Tu, O Alonso! mas docto y verdadoro,
Descrives del America ingenioso
Lo que assalta el Pirata codicioso:
Lo que defiende el Español Guerrero.
The French translation is entitled Les Avanturiers qui se sont signalez dans les Indes, and contains actions of the French Flibustiers which are not in Exquemelin. The like has been done in the English translation, which has for title The Bucaniers of America. The English translator, speaking of the sacking of Panama, has expressed himself with a strange mixture of boasting and compunctious feeling. This account, he says, contains the unparalleled and bold exploits of Sir Henry
Morgan, written by one of the Buccaneers who was present at those tragedies.

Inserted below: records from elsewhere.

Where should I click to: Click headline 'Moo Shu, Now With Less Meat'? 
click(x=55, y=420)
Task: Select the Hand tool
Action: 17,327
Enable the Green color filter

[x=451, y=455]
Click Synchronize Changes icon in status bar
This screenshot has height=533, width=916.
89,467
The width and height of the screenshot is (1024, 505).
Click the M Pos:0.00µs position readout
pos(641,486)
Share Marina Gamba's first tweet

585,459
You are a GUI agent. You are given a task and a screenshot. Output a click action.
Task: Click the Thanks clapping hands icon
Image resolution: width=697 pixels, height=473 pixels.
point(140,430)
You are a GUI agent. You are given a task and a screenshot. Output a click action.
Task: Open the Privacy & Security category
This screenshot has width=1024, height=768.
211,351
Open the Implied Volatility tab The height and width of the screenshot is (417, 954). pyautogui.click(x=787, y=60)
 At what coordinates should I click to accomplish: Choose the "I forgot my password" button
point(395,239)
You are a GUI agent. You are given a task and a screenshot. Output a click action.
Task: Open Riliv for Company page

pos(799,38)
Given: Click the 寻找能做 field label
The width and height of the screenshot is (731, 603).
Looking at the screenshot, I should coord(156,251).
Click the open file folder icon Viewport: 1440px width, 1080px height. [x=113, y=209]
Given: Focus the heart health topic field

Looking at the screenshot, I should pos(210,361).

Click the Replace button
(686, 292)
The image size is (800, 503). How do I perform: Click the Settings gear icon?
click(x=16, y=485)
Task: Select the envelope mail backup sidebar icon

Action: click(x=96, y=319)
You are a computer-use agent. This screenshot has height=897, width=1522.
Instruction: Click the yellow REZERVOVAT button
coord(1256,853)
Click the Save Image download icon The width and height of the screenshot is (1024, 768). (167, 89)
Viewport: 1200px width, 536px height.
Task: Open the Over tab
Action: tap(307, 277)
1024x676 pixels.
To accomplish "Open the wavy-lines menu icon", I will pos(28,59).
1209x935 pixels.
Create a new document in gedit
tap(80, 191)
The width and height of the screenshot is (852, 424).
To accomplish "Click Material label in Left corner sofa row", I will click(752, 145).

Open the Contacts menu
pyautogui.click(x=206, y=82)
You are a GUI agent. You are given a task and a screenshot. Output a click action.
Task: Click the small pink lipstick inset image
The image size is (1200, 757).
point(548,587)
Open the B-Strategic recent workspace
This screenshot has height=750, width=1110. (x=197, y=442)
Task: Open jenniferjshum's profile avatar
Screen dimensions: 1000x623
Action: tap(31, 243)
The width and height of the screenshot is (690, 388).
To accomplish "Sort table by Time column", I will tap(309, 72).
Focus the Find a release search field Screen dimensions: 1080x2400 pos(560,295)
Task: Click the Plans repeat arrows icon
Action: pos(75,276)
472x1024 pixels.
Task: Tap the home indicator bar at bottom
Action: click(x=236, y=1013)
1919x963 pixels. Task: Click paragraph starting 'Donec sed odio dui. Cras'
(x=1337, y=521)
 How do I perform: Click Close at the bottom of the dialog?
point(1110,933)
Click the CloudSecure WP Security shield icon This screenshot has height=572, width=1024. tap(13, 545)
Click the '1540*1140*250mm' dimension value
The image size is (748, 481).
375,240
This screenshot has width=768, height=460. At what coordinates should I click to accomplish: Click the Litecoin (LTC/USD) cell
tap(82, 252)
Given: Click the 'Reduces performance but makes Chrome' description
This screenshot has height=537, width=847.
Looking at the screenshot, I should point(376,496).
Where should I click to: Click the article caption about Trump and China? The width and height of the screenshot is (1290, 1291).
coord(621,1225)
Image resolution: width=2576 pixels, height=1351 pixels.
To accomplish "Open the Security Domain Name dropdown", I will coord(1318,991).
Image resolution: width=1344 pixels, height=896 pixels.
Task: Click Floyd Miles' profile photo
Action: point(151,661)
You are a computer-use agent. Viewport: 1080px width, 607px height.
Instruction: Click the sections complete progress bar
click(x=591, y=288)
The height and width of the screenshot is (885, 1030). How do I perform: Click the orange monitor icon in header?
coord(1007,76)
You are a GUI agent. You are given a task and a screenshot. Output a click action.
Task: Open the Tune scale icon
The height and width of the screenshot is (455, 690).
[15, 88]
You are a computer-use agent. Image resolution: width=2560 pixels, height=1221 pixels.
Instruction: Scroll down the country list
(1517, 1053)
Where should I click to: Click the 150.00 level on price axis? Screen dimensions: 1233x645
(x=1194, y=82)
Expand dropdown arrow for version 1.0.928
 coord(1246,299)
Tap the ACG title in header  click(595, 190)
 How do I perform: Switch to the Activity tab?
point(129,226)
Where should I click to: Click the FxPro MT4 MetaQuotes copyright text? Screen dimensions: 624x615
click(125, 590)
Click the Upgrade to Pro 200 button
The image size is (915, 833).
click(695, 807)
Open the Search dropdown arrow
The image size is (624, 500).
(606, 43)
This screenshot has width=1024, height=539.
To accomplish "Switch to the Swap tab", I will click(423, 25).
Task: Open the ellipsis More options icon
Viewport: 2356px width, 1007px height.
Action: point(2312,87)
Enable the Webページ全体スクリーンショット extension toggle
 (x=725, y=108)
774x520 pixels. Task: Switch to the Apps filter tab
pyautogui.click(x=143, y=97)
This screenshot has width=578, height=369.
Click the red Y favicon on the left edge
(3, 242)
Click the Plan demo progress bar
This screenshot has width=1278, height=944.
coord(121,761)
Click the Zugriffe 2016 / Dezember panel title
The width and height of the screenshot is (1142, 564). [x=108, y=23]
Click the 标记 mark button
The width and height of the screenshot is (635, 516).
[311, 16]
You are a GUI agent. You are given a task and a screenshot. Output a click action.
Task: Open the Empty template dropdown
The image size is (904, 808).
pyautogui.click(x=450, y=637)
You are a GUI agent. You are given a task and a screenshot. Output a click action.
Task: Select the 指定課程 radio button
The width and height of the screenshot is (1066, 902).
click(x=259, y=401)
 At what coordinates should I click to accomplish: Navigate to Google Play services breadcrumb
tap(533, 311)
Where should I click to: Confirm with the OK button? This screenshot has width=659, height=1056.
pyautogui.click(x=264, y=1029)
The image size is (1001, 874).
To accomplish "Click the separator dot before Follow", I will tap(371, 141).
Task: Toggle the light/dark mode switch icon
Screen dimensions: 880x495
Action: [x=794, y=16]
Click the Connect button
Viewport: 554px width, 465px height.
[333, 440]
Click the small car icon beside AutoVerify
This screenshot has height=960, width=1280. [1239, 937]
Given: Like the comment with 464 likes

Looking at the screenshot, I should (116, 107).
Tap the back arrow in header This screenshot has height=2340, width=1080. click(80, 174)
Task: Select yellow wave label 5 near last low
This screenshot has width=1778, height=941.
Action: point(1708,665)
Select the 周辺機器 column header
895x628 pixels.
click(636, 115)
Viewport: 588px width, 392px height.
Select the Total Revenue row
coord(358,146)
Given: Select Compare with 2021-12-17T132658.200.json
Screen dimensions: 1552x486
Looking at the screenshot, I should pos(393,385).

It has been remarked, that the treaty of America furnishes an apology for the enterprises of the Buccaneers previous to its notification; it being so worded as to admit an inference that the English and Spaniards were antecedently engaged in a continual war in America.
1671. The new Governor of Jamaica was authorized and instructed to proclaim a general pardon, and indemnity from prosecution, for all piratical offences committed to that time; and to grant 35 acres of land to every Buccaneer who should claim the benefit of the proclamation, and would promise to apply himself to planting; a measure from which the most beneficial effects might have been expected, not to the British colonists only, but to all around, in turning a number of able men from destructive occupations to useful and productive pursuits, if it had not been made subservient to sordid views. The author of the History of Jamaica says, 'This offer was intended as a lure to engage the Buccaneers to come into port with their effects, that the Governor might, and which he was directed to do, take from them the tenths and fifteenths of their booty as the dues of the Crown [and of the Colonial Government] for granting them commissions.' Those who had neglected to obtain commissions would of course have to make their peace by an increased composition. In consequence of this scandalous procedure, the Jamaica Buccaneers, to avoid being so taxed, kept aloof from Jamaica, and were provoked to continue their old occupations. Most of them joined the French Flibustiers at Tortuga. Some were afterwards apprehended at Jamaica, where they were brought to trial, condemned as pirates, and executed.
1672. A war which was entered into by Great Britain and France
against Holland, furnished for a time employment for the Buccaneers and Flibustiers, and procured the Spaniards a short respite.
1673. Flibustiers shipwrecked at Porto Rico; In 1673, the French made an attempt to take the Island of Curaçao from the Dutch, and failed. M. d'Ogeron, the Governor of Tortuga, intended to have joined in this expedition, for which purpose he sailed in a ship named l'Ecueil, manned with 300 Flibustiers; but in the night of the 25th of February, she ran aground among some small islands and rocks, near the North side of the Island Porto Rico. The people got safe to land, but were made close prisoners by the Spaniards. After some months imprisonment, M. d'Ogeron, with three others, made their escape in a canoe, and got back to Tortuga. The Governor General over the French West-India Islands at that time, was a M. de Baas, who sent to Porto Rico to demand the deliverance of the French detained there prisoners. The Spanish Governor of Porto Rico required 3000 pieces of eight to be paid for expences incurred. De Baas was unwilling to comply with the demand, and sent an agent to negociate for an abatement in the sum; but they came to no agreement. M. d'Ogeron in the mean time collected five hundred men in Tortuga and Hispaniola, with whom he embarked in a number of small vessels to pass over to Porto Rico, to endeavour the release of his shipwrecked companions; but by repeated tempests, several of his flotilla were forced back, and he reached Porto Rico with only three hundred men.
And put to death by the Spaniards. On their landing, the Spanish Governor put to death all his French prisoners, except seventeen of the officers. Afterwards in an engagement with the Spaniards, D'Ogeron lost seventeen men, and found his strength not sufficient to force the Spaniards to terms; upon which he withdrew from Porto Rico, and returned to Tortuga. The seventeen French officers that were spared in
the massacre of the prisoners, the Governor of Porto Rico put on board a vessel bound for the Tierra Firma, with the intention of transporting them to Peru; but from that fate they were delivered by meeting at sea with an English Buccaneer cruiser. Thus, by the French Governor General disputing about a trifling balance, three hundred of the French Buccaneers, whilst employed for the French king's service under one of his officers, were sacrificed.